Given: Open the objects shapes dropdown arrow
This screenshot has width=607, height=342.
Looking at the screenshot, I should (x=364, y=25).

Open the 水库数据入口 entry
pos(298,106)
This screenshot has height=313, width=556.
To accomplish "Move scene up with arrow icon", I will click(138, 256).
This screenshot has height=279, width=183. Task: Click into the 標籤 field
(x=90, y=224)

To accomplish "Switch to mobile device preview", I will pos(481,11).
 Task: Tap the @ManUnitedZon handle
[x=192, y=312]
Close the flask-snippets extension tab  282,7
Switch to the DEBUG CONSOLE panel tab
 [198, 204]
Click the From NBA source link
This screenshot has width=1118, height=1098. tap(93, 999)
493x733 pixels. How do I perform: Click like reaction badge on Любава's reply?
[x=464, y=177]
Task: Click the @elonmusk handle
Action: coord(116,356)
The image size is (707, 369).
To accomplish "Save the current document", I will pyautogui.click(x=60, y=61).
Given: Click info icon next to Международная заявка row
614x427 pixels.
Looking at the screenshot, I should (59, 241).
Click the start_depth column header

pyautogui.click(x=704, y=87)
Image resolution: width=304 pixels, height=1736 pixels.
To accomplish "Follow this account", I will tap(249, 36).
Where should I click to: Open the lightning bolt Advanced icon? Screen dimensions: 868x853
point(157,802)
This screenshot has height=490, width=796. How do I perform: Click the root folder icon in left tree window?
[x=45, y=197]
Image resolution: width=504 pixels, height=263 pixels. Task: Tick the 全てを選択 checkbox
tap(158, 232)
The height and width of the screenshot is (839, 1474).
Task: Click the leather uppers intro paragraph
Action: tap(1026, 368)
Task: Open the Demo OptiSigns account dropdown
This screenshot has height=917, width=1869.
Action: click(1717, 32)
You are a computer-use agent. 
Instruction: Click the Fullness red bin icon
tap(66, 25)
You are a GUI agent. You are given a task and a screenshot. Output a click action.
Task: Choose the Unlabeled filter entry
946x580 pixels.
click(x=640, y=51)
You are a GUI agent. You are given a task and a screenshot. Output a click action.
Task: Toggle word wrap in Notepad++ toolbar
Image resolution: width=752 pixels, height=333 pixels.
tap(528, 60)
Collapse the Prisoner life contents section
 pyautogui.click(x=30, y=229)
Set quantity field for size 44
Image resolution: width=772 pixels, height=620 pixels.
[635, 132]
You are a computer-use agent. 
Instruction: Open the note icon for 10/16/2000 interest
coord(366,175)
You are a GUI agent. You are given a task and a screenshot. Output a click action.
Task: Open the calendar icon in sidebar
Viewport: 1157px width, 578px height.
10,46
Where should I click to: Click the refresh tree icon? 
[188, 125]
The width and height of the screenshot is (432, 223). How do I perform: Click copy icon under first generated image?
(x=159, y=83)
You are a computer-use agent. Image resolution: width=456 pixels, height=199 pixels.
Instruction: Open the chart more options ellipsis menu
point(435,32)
────────────────
What to produce: Go through the material and copy each line that contains "size".

Answer space:
The image size is (707, 369).
Set quantity field for size 44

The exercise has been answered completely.